### Records for the task
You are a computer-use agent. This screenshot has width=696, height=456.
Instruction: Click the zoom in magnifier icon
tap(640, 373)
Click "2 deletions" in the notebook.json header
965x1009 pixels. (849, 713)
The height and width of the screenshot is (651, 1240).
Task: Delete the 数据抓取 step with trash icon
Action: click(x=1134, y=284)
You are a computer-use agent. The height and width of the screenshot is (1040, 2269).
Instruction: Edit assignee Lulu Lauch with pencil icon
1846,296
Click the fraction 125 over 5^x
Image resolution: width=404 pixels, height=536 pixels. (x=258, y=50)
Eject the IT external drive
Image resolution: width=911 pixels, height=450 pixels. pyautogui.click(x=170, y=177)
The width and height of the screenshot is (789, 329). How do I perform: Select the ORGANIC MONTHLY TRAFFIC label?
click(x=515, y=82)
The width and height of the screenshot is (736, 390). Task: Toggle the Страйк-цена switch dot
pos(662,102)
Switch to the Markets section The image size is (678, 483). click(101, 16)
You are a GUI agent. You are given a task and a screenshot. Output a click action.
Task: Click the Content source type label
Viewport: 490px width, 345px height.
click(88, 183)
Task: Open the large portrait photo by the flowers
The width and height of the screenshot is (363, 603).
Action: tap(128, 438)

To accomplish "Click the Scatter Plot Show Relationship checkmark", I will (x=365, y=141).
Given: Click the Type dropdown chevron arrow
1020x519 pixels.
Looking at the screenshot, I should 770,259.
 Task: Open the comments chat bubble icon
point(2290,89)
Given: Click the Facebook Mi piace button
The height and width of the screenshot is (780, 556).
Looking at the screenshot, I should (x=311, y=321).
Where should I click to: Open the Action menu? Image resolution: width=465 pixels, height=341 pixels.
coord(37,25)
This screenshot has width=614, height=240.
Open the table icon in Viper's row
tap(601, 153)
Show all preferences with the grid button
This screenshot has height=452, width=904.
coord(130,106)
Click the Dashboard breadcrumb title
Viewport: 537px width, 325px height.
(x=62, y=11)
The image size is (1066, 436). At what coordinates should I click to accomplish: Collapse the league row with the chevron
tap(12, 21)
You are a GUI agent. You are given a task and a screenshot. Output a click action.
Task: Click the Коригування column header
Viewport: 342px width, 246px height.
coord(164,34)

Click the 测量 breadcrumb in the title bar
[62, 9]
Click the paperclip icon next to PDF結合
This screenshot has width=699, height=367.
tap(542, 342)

### Given instruction
Recast every line of the records above as a Markdown table with two columns, Row and Line, giving each line a row number and leaving out blank lines.

### Answer below
| Row | Line |
|---|---|
| 1 | You are a computer-use agent. This screenshot has width=696, height=456. |
| 2 | Instruction: Click the zoom in magnifier icon |
| 3 | tap(640, 373) |
| 4 | Click "2 deletions" in the notebook.json header |
| 5 | 965x1009 pixels. (849, 713) |
| 6 | The height and width of the screenshot is (651, 1240). |
| 7 | Task: Delete the 数据抓取 step with trash icon |
| 8 | Action: click(x=1134, y=284) |
| 9 | You are a computer-use agent. The height and width of the screenshot is (1040, 2269). |
| 10 | Instruction: Edit assignee Lulu Lauch with pencil icon |
| 11 | 1846,296 |
| 12 | Click the fraction 125 over 5^x |
| 13 | Image resolution: width=404 pixels, height=536 pixels. (x=258, y=50) |
| 14 | Eject the IT external drive |
| 15 | Image resolution: width=911 pixels, height=450 pixels. pyautogui.click(x=170, y=177) |
| 16 | The width and height of the screenshot is (789, 329). How do I perform: Select the ORGANIC MONTHLY TRAFFIC label? |
| 17 | click(x=515, y=82) |
| 18 | The width and height of the screenshot is (736, 390). Task: Toggle the Страйк-цена switch dot |
| 19 | pos(662,102) |
| 20 | Switch to the Markets section The image size is (678, 483). click(101, 16) |
| 21 | You are a GUI agent. You are given a task and a screenshot. Output a click action. |
| 22 | Task: Click the Content source type label |
| 23 | Viewport: 490px width, 345px height. |
| 24 | click(88, 183) |
| 25 | Task: Open the large portrait photo by the flowers |
| 26 | The width and height of the screenshot is (363, 603). |
| 27 | Action: tap(128, 438) |
| 28 | To accomplish "Click the Scatter Plot Show Relationship checkmark", I will (x=365, y=141). |
| 29 | Given: Click the Type dropdown chevron arrow |
| 30 | 1020x519 pixels. |
| 31 | Looking at the screenshot, I should 770,259. |
| 32 |  Task: Open the comments chat bubble icon |
| 33 | point(2290,89) |
| 34 | Given: Click the Facebook Mi piace button |
| 35 | The height and width of the screenshot is (780, 556). |
| 36 | Looking at the screenshot, I should (x=311, y=321). |
| 37 | Where should I click to: Open the Action menu? Image resolution: width=465 pixels, height=341 pixels. |
| 38 | coord(37,25) |
| 39 | This screenshot has width=614, height=240. |
| 40 | Open the table icon in Viper's row |
| 41 | tap(601, 153) |
| 42 | Show all preferences with the grid button |
| 43 | This screenshot has height=452, width=904. |
| 44 | coord(130,106) |
| 45 | Click the Dashboard breadcrumb title |
| 46 | Viewport: 537px width, 325px height. |
| 47 | (x=62, y=11) |
| 48 | The image size is (1066, 436). At what coordinates should I click to accomplish: Collapse the league row with the chevron |
| 49 | tap(12, 21) |
| 50 | You are a GUI agent. You are given a task and a screenshot. Output a click action. |
| 51 | Task: Click the Коригування column header |
| 52 | Viewport: 342px width, 246px height. |
| 53 | coord(164,34) |
| 54 | Click the 测量 breadcrumb in the title bar |
| 55 | [62, 9] |
| 56 | Click the paperclip icon next to PDF結合 |
| 57 | This screenshot has width=699, height=367. |
| 58 | tap(542, 342) |